--- DATA TO PROCESS Enclosed Below ---

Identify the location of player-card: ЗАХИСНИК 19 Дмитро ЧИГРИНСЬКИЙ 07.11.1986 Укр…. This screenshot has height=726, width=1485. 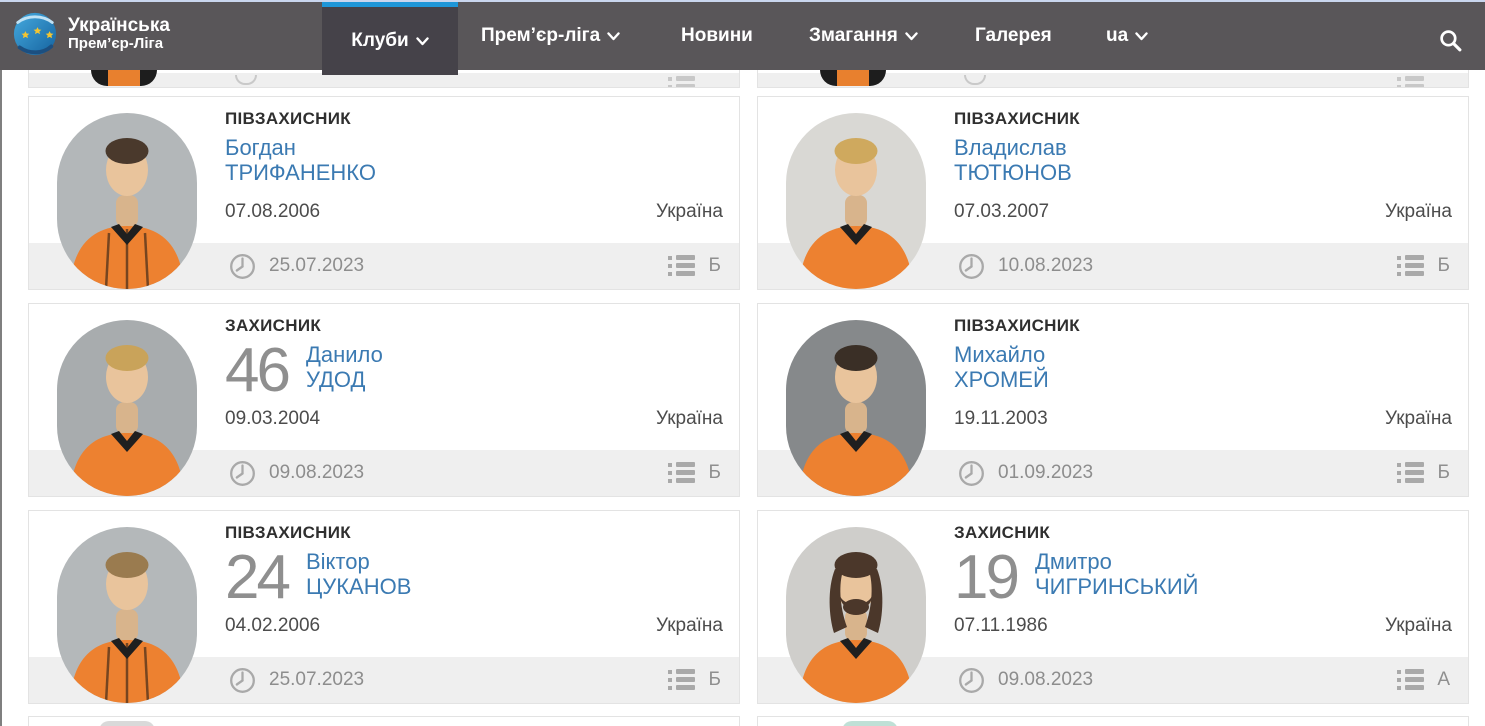
(1113, 607).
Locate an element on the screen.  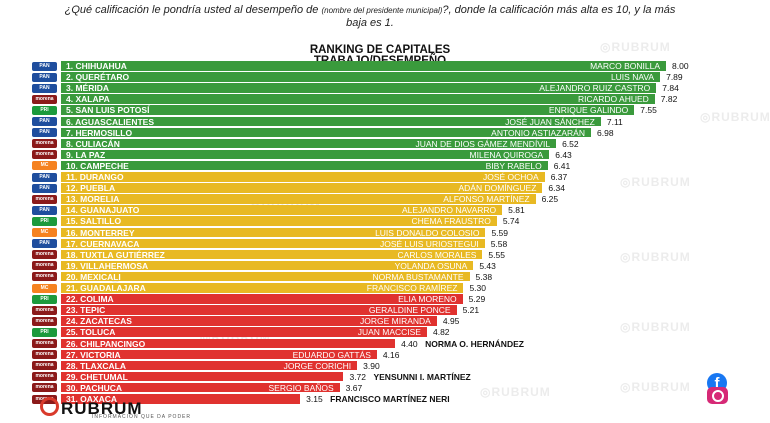
brand-text: RUBRUM is located at coordinates (102, 408).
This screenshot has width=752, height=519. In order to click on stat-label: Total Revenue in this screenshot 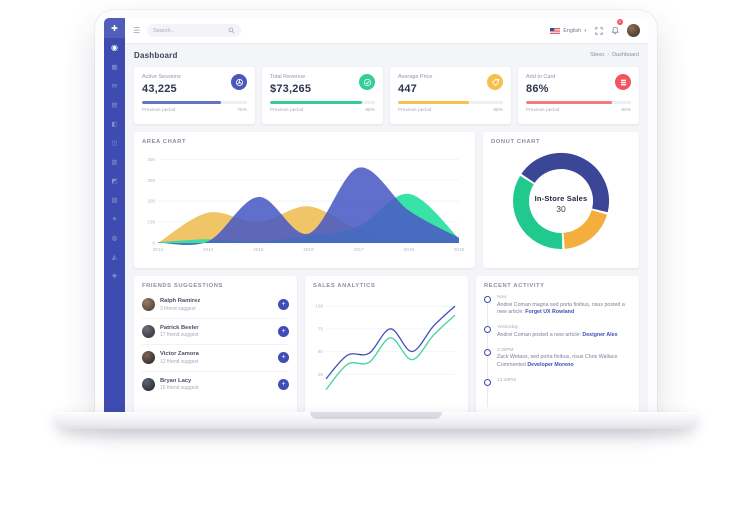, I will do `click(288, 77)`.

--- End of Enclosed DATA TO PROCESS ---

• _EXERCISE DIRECTIONS_: Copy the material word for word from its first line up to and including the line with "brand-text: RUBRUM is", and leave the pictures out.

• _ANSWER_:
Identify the location of player-card: ЗАХИСНИК 19 Дмитро ЧИГРИНСЬКИЙ 07.11.1986 Укр…. This screenshot has height=726, width=1485. 
(1113, 607).
Locate an element on the screen.  
brand-text: RUBRUM is located at coordinates (102, 408).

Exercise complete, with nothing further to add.